Pont aérien avec Saint-Domingue
L'aéroport de Port-au-Prince, équipé d'une seule piste, est engorgé. Un pont aérien doit être établi avec l'aéroport de Saint- Domingue, en République dominicaine, et une navette instaurée entre les deux aéroports.
Les parachutistes de la 82e division aéroportée de l'armée américaine ont commencé à sécuriser la piste de l'aéroport et à débarquer du matériel lourd, sous les yeux de centaines d'Haïtiens et d'étrangers espérant quitter cet enfer. D'ici lundi, 9000 à 10'000 GI's seront sur place, a indiqué le chef d'état-major interarmées, Mike Mullen.

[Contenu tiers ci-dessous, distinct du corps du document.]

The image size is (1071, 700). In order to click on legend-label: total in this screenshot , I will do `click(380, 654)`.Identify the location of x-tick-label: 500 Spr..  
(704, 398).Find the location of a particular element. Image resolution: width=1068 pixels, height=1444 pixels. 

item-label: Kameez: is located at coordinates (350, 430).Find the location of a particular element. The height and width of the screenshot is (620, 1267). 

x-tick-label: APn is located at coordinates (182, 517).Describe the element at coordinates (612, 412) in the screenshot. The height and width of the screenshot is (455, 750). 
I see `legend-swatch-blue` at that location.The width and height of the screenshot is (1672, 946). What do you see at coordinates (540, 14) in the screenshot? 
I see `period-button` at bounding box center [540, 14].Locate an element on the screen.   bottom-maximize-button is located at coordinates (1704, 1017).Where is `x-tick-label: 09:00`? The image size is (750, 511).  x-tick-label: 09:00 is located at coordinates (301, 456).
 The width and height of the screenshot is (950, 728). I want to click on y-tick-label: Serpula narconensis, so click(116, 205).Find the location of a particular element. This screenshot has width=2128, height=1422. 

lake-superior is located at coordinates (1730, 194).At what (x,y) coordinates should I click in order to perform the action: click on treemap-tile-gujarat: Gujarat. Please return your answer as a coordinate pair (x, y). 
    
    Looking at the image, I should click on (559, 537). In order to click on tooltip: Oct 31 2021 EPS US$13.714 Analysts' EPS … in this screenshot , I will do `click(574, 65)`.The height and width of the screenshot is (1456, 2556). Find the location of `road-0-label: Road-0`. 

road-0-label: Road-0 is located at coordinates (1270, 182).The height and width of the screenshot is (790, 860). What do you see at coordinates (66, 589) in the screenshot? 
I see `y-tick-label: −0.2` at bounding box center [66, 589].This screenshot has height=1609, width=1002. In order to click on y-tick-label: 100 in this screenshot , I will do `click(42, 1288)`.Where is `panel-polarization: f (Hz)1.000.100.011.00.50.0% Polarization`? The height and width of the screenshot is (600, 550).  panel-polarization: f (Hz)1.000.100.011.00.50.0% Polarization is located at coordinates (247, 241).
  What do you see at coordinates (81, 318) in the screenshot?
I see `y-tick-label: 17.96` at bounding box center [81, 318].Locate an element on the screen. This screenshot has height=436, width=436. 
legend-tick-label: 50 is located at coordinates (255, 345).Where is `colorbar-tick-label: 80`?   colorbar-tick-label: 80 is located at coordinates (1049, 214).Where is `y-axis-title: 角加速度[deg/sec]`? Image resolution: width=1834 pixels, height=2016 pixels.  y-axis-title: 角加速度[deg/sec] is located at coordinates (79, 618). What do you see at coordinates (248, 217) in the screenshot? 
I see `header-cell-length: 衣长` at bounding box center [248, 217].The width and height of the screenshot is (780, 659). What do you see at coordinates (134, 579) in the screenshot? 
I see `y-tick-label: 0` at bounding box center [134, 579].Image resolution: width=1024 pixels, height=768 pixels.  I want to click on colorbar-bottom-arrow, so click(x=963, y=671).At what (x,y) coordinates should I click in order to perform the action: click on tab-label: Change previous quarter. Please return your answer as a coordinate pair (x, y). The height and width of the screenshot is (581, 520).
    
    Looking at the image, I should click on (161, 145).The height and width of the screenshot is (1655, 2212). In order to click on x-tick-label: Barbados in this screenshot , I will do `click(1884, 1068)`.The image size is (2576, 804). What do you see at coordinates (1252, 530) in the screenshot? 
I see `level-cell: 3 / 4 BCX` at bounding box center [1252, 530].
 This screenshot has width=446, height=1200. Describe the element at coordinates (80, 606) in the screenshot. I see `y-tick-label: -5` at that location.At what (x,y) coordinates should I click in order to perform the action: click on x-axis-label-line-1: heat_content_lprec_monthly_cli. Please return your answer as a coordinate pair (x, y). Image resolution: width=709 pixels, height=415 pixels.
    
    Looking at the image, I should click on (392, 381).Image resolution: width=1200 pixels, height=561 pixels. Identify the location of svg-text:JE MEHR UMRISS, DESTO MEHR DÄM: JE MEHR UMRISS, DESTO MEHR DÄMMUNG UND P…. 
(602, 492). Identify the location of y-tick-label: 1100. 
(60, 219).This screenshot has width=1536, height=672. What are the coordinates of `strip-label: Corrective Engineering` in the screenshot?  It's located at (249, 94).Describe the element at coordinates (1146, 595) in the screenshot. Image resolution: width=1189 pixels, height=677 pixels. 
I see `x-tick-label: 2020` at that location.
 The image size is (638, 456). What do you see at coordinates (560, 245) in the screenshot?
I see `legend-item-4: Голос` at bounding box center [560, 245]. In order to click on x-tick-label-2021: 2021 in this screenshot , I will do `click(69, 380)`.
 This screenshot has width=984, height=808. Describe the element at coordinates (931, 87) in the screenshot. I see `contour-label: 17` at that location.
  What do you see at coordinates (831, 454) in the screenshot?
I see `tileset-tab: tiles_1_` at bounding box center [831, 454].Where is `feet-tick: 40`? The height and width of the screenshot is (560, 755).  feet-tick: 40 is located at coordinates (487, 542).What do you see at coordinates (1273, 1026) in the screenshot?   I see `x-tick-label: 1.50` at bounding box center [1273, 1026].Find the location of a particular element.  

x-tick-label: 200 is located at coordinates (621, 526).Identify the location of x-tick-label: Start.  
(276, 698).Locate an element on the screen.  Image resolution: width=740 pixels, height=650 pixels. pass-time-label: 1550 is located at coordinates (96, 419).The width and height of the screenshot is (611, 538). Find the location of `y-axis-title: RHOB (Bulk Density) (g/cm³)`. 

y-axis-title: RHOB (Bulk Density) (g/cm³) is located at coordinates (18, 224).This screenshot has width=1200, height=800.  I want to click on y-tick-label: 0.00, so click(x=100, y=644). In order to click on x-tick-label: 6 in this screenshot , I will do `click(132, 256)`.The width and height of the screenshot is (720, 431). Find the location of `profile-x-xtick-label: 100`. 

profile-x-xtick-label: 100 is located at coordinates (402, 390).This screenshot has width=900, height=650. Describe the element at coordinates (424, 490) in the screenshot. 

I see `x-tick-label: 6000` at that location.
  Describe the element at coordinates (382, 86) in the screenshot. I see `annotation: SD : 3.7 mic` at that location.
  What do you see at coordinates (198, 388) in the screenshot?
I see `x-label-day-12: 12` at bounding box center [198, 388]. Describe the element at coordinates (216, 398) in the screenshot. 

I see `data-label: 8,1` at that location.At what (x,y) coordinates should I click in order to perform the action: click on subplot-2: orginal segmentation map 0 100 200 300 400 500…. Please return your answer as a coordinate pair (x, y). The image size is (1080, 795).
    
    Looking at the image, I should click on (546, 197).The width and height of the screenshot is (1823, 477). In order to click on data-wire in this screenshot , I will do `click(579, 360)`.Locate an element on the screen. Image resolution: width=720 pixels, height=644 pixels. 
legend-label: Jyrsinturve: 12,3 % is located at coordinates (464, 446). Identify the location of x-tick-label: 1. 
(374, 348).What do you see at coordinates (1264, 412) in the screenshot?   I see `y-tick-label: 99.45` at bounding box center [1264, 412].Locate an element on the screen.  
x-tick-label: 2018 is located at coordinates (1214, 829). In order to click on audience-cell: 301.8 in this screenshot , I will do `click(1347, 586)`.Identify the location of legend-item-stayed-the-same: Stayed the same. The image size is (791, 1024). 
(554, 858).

La Suisse, qui avait vendredi 32 sauveteurs sur place, a mis a disposition un hélicoptère pour le transports des secouristes et des blessés.
L'insécurité est l'un des principaux problèmes pour les équipes de secours. «Il y a des pillages et des gens armés, parce que c'est un pays très pauvre et qu'ils sont désespérés», observait Delfin Antonio Rodriguez, chef des opérations de la défense civile dominicaine.
Problèmes de coordination
Difficulté supplémentaire, les sauveteurs risquent de devoir travailler en l'absence de toute coordination de la part des autorités locales, les principales infrastructures du pays étant détruites.
Sur le terrain, plusieurs équipes de secouristes venues des Etats- Unis, de France, de République dominicaine ou du Venezuela sont à pied d'oeuvre pour tenter de retrouver des survivants dans les décombres.
Le CICR a affirmé que les capacités des installations médicales et du personnel sont poussées à leur extrême limite. Il n'y a pas assez de médecins et d'infirmières pour s'occuper des nombreux blessés.
Les cinq hôpitaux qui fonctionnent encore sont pleins et incapables d'accueillir de nouveaux patients. L'organisation fait état également de pénuries d'eau. Selon Médecins sans frontières (MSF), des milliers de blessés attendent des soins.
Jusqu'à 100'000 morts
Plus de 15'000 corps auraient été ramassés des rues et ensevelis, a indiqué vendredi le premier ministre haïtien, Jean-Max Bellerive. C'est sans compter les disparus. Au total, le séisme pourrait avoir causé la mort de 50'000 à 140'000 personnes, selon les estimations du gouvernement.
L'ONU déplore 37 morts et 330 disparus parmi son personnel. Deux ressortissants suisses ont été blessés. Leurs jours ne sont pas en danger. La représentation helvétique sur place n'a pas encore de nouvelle de 80 autres Suisses sur les 180 qui vivent dans le pays.
Le président américain Barack Obama a prévenu vendredi que Haïti connaîtrait encore «des jours difficiles» malgré l'afflux de l'aide humanitaire. Il doit recevoir samedi ses prédécesseurs Bill Clinton et George W. Bush, chargés de la coordination de l'aide américaine vers le pays.
L'ancien président Jean-Bertrand Aristide, en exil en Afrique du Sud, s'est quant à lui dit vendredi prêt à rentrer dans son pays. M. Aristide a dominé la vie politique haïtienne pendant près de 15 ans avant d'être contraint de quitter son pays en 2004, confronté à une insurrection armée et des pressions internationales. (ats)
Entre 9 et 10'000 morts recensés
Les autorités haïtiennes ont recensé entre 9000 et 10'000 morts, a déclaré vendredi le secrétaire d'Etat français à la Coopération, Alain Joyandet, selon un bilan. Ce chiffre ne tient pas compte des personnes portées disparues.
«Il sera sans doute difficile d'avoir un bilan fiable», a toutefois ajouté M. Joyandet devant des journalistes à l'aéroport de Port-au-Prince.